There was no significant difference in the incidence of FN following the first chemotherapy cycle between the lipegfilgrastim and placebo groups for patients aged 65 years or younger. None of the older patients who received lipegfilgrastim developed FN during the first chemotherapy cycle, compared to 13.3% in the placebo group. The difference in incidence of severe neutropenia between the placebo and lipegfilgrastim groups was more pronounced in younger patients (56.8% versus 27.6%) than in those older than 65 years (66.7% versus 49.1%). In both age groups, the mean DSN during cycle 1 was shorter (0.6 days versus 2.1 days for patients aged 65 years or younger; 1 day versus 3 days in patients aged older than 65 years) for patients who received lipegfilgrastim compared to those who received placebo. Mean time to ANC recovery during cycle 1 was less with lipegfilgrastim than with placebo and was comparable in both age groups (6.8 days versus 13.3 days for patients aged 65 years or younger; 6.5 days versus 12.2 days in patient aged older than 65 years). Similarly, mean depth of ANC nadir during cycle 1 was also higher with lipegfilgrastim than with placebo and was comparable in both age groups (1.6 x 109/L versus 0.7 x 109/L for patients aged 65 years or younger; 1.5 x 109/L versus 0.5 x 109/L for patients aged older than 65 years). Most AEs were likely attributable to the chemotherapy, and the incidence was similar between treatment groups. The exception was the incidence of hypokalemia (6.2% versus 2.1% in patients aged 65 years or younger; 15.1% versus 3.3% in patients aged older than 65 years) and hypophosphatemia (3.6% versus 1.1% in patients aged 65 years or younger; 9.4% versus 3.3% in patients aged older than 65 years), which were higher in the lipegfilgrastim group versus the placebo group. The older adults who received lipegfilgrastim also had a higher incidence of decreased appetite (17%) than the placebo group (6.7%).

Conclusions

In patients aged 65 years and younger, lipegfilgrastim did not decrease the incidence of FN but limited the severity, duration, and time to recovery of neutropenia. In older adults, who have a greater risk for myelosuppression, lipegfilgrastim significantly reduced the incidence of FN in addition to the benefits realized by younger patients.

- [TASKS TO CARRY OUT]:
- A) In the lipegfilgrastim study summary, what was the mean time to ANC recovery during cycle 1 for patients older than 65 years who received lipegfilgrastim?
- B) List every adverse event that the lipegfilgrastim study summary reports as more frequent in a lipegfilgrastim group than in a placebo group.
- C) Continue the lipegfilgrastim study summary after its last sentence.

- [Stored items]:
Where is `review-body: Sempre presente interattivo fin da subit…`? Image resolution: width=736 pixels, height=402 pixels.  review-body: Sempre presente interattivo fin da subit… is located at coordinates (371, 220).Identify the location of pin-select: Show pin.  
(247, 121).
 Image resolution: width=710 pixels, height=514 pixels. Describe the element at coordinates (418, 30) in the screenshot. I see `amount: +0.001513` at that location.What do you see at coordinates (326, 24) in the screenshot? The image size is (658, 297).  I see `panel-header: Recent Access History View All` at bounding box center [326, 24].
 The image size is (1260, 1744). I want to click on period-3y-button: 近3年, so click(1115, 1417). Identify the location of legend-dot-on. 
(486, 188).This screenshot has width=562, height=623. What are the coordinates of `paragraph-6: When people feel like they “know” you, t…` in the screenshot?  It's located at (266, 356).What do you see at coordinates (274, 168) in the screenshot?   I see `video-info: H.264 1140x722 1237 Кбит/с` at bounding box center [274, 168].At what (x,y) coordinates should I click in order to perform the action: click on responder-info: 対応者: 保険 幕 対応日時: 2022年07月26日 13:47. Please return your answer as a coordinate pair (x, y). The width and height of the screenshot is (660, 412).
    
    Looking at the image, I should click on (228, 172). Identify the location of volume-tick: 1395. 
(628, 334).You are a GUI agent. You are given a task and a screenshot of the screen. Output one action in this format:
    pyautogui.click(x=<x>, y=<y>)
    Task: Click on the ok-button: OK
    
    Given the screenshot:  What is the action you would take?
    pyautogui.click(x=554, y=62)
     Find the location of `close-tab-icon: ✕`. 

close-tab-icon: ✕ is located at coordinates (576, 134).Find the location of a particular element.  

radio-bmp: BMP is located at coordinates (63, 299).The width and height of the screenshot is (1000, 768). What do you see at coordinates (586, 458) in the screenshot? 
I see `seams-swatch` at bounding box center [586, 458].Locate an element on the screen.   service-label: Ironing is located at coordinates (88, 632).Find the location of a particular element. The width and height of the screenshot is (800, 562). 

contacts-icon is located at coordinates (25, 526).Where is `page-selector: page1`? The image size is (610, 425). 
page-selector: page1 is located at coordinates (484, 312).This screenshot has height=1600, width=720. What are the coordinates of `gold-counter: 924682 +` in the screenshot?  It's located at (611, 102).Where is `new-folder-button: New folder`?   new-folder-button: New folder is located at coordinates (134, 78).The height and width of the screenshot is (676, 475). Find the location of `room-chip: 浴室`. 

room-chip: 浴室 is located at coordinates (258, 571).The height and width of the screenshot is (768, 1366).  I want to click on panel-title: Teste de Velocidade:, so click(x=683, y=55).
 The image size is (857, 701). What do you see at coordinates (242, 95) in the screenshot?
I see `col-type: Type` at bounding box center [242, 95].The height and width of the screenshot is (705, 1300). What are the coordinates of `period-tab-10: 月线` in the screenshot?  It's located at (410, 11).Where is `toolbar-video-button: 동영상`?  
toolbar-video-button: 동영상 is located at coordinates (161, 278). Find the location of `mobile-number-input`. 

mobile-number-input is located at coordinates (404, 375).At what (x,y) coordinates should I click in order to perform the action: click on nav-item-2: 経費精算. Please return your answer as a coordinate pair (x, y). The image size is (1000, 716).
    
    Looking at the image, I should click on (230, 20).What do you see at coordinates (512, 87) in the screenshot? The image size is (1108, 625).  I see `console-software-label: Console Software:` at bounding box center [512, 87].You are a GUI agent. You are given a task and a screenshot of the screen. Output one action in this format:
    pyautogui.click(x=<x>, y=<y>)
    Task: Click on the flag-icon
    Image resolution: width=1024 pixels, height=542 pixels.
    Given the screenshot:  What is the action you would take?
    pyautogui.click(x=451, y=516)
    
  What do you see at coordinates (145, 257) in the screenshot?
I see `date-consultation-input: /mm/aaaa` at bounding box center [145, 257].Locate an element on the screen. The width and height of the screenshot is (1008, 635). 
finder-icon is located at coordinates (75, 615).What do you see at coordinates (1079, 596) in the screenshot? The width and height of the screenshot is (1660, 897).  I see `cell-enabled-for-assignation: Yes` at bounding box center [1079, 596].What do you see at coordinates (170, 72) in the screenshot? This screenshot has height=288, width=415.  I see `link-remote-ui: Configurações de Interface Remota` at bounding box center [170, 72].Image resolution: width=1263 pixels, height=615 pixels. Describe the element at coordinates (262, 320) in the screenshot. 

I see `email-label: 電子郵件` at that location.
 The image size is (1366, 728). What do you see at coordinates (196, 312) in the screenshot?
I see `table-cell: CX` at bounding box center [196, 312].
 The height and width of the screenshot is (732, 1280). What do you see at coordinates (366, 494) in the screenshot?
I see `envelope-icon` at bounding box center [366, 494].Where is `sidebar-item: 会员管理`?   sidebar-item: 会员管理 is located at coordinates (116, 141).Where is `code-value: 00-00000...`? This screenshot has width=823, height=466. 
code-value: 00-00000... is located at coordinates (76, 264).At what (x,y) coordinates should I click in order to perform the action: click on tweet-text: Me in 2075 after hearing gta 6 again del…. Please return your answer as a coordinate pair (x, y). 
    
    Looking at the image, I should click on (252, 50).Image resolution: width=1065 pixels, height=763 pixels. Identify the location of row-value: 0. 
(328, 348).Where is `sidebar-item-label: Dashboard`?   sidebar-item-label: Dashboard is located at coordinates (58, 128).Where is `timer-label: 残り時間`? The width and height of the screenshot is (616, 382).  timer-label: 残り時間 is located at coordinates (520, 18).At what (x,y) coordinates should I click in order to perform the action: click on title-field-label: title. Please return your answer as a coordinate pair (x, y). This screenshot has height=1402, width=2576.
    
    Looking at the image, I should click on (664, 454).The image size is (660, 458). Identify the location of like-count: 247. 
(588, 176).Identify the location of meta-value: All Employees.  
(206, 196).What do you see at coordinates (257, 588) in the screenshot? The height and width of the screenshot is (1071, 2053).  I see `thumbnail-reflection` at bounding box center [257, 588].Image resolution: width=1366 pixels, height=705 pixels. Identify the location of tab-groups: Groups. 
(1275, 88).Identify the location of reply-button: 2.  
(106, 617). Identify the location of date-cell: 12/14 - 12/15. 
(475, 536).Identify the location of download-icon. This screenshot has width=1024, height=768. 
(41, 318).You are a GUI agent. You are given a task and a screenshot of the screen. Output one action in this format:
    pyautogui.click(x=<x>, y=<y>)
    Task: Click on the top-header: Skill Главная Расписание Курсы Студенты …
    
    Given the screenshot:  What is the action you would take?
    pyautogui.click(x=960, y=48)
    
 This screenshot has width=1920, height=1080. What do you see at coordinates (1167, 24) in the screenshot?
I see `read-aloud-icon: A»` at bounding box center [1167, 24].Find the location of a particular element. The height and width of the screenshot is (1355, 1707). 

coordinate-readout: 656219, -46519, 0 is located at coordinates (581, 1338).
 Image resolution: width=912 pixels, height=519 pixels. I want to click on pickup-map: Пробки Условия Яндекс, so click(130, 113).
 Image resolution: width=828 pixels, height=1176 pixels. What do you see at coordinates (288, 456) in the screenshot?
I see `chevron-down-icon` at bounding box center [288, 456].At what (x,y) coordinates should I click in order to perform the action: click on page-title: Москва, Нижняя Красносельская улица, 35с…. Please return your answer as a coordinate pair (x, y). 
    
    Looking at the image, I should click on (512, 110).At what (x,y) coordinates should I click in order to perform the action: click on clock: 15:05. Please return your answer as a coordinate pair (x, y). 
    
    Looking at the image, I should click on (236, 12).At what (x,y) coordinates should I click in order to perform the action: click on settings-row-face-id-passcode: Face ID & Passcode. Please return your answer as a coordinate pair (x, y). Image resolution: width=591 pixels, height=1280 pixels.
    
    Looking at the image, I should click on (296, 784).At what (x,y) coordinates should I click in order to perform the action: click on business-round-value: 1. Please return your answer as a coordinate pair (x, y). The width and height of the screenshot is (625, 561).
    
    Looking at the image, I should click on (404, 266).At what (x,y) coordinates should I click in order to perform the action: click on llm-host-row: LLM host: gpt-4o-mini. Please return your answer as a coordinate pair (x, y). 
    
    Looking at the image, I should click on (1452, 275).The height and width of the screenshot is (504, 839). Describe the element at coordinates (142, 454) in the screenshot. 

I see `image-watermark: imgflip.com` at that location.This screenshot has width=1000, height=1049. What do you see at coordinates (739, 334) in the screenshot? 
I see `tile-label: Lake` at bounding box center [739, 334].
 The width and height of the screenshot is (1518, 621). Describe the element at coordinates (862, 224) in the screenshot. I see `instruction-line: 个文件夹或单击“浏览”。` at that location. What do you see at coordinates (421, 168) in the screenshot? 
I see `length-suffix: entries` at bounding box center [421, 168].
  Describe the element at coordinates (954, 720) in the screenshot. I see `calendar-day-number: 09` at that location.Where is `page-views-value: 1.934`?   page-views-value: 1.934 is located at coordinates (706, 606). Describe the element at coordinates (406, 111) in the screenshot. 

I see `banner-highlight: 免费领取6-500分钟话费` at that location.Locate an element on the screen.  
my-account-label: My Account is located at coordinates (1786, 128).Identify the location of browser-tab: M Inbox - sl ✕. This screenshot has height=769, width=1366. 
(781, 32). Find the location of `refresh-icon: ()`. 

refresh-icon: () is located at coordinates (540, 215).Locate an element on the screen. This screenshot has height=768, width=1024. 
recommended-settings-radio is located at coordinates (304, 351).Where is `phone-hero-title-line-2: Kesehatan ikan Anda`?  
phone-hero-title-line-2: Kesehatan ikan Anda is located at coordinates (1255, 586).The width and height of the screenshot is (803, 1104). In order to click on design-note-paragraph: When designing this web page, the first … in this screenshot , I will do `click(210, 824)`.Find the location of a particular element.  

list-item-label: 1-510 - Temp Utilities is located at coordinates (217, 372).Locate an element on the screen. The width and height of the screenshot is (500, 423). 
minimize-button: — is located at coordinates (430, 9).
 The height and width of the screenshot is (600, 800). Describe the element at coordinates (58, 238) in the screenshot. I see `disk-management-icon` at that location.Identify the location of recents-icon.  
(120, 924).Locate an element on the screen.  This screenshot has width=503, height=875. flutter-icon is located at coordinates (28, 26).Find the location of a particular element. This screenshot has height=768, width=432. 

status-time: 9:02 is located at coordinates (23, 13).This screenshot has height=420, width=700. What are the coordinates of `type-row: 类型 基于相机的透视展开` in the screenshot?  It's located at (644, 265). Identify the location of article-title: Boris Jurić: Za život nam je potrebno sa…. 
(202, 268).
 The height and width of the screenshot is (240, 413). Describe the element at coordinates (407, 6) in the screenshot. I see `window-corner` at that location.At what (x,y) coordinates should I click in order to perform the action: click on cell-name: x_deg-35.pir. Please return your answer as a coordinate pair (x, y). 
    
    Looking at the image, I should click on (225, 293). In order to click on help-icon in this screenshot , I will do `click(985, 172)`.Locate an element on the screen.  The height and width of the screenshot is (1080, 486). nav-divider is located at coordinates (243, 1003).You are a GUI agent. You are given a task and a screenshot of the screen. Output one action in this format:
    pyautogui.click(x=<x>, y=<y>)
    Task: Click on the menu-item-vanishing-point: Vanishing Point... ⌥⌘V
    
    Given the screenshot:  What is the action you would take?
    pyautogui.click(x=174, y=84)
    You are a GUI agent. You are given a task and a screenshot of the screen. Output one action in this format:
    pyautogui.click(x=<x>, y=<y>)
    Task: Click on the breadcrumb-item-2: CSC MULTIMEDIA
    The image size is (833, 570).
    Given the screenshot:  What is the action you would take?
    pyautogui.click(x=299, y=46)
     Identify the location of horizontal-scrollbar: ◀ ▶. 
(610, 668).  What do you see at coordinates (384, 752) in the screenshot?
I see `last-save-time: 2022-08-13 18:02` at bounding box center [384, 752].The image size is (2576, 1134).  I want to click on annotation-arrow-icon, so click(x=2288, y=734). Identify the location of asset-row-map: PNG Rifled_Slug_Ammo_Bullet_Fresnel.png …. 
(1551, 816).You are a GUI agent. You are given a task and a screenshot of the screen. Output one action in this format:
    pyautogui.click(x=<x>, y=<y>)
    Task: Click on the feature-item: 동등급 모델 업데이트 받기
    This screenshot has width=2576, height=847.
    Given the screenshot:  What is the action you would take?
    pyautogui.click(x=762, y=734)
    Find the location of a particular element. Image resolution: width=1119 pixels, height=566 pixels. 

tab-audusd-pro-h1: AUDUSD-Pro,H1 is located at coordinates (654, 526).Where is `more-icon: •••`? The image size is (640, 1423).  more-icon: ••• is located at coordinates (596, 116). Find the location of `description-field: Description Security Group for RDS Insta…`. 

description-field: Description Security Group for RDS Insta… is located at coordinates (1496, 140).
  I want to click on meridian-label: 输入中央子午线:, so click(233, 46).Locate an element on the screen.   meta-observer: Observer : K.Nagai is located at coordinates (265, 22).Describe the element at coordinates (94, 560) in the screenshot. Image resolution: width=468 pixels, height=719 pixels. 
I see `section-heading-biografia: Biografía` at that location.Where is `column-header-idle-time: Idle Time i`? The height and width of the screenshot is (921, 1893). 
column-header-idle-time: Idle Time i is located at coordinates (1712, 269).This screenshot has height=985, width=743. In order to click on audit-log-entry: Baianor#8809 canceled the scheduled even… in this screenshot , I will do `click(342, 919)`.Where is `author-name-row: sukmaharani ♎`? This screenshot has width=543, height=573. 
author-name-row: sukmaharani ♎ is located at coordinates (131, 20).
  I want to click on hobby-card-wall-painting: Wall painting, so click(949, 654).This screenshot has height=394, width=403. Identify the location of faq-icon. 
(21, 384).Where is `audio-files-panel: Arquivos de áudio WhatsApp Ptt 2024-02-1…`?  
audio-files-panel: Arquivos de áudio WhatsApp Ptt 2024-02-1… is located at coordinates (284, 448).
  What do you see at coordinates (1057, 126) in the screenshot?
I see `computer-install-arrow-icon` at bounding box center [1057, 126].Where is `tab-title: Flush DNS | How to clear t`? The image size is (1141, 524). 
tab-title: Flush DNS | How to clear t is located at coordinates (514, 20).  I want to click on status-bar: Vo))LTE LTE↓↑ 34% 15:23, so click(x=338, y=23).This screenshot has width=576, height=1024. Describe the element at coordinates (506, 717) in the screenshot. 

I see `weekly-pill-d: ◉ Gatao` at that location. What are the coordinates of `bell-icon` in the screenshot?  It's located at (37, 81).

- [PER-TASK OUTPUTS]:
- A) 6.5 days

- B) Hypokalemia, hypophosphatemia, decreased appetite

- C)
Limitations

  • Risk of bias (no appropriate attentional control condition)
  • Risk of bias (sample characteristics)
  • Findings not generalizable
  • Although the overall sample size is acceptable (n = 375), only 13% were female. It has been established that growth factors generally do not benefit patients aged younger than 65 years treated with cisplatin/etoposide; therefore, the National Comprhensive Cancer Network guidelines recommend the use of growth factors only for patients aged older than 65 years for this chemotherapy regimen. The appropriate study population is the group of patients aged older than 65 years and the sample sizes in the older adult subgroups were small (n = 25 in the placebo group and n = 46 in the intervention group). In addition, those at high risk for FN were excluded from the study, leading to an artificially low incidence of FN among the study population. Last, in patients aged older than 65 years, lipegfilgrastim should have been compared to the standard of care (pegfilgrastim/filgrastim) rather than placebo to demonstrate noninferiority.

Nursing Implications

The addition of lipegfilgrastim to a cisplatin/etoposide chemotherapy regimen for non-small cell lung cancer is beneficial in reducing the incidence, severity, and duration of FN in patients aged older than 65 years. Lipegfilgrastim was generally well tolerated in both the older adult and adult populations, but those aged older than 65 years may be at risk for hypokalemia, hypophosphatemia, and decreased appetite. The sample sizes in this study were too small to be of value.